* BEGIN Recorded information *

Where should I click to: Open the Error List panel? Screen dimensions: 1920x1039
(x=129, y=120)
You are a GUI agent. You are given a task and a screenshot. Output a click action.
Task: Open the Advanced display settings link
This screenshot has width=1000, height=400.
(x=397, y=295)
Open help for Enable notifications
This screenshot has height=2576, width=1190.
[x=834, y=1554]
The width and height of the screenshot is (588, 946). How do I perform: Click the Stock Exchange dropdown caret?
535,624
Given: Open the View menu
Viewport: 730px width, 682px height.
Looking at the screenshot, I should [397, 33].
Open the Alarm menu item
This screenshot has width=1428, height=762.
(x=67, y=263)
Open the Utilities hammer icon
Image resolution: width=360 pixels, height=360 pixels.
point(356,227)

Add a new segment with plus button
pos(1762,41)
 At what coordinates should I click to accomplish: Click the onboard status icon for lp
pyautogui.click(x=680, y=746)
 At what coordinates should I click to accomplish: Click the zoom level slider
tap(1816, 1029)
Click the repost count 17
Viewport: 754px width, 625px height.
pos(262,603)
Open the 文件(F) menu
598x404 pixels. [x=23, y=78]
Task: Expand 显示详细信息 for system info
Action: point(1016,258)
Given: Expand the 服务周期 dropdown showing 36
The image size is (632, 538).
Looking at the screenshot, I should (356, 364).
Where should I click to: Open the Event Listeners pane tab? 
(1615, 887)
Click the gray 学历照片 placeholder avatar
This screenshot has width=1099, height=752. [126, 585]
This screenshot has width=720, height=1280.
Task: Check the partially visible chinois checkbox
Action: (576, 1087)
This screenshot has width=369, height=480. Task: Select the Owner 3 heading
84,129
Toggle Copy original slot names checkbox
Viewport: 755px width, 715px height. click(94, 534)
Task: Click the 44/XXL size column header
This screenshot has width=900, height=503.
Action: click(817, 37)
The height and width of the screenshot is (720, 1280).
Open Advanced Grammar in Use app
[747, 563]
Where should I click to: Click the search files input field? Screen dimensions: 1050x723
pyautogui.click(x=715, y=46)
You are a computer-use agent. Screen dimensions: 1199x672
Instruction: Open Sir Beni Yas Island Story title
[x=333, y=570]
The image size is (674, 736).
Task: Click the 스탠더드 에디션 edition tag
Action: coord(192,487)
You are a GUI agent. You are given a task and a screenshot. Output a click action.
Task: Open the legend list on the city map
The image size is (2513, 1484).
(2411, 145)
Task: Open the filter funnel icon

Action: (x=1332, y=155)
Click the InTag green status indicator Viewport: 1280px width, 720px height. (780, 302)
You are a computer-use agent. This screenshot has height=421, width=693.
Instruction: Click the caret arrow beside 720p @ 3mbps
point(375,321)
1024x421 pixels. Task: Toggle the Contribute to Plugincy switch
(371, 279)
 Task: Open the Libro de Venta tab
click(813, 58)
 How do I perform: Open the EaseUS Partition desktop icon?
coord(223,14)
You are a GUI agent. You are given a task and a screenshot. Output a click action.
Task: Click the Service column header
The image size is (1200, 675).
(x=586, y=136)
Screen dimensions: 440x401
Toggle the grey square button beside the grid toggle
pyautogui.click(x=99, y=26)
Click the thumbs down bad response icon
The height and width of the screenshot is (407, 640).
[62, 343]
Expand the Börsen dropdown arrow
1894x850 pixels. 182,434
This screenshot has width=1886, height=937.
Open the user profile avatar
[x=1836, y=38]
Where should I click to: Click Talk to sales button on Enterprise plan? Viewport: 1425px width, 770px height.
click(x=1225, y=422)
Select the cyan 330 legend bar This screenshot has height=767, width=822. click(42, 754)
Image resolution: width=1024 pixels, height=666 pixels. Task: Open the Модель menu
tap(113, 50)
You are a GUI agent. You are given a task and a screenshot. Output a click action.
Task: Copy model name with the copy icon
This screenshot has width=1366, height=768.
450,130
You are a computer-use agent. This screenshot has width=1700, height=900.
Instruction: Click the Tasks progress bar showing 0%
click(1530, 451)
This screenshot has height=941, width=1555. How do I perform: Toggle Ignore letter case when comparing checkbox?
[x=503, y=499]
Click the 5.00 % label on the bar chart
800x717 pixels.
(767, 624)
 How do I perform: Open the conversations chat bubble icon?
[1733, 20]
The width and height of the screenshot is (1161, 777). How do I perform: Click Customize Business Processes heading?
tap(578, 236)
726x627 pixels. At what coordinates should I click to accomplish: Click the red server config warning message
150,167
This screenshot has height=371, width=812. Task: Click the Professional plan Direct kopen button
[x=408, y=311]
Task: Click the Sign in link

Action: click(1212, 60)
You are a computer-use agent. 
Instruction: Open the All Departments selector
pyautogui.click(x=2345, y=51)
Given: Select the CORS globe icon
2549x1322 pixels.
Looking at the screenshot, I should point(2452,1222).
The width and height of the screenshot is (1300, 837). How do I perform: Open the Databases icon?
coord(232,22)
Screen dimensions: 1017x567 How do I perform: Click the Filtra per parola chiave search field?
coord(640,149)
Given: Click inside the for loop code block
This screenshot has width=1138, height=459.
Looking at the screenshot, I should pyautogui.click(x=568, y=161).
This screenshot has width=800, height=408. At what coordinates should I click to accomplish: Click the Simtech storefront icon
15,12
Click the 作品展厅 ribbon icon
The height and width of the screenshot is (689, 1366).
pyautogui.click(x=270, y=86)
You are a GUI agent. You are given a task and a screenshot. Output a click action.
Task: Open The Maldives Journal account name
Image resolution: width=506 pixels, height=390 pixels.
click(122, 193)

* END Recorded information *

Stated exercise:
How many lines in the items above contain the string "heading"? Case counts, so give only the number.

Correct answer:
2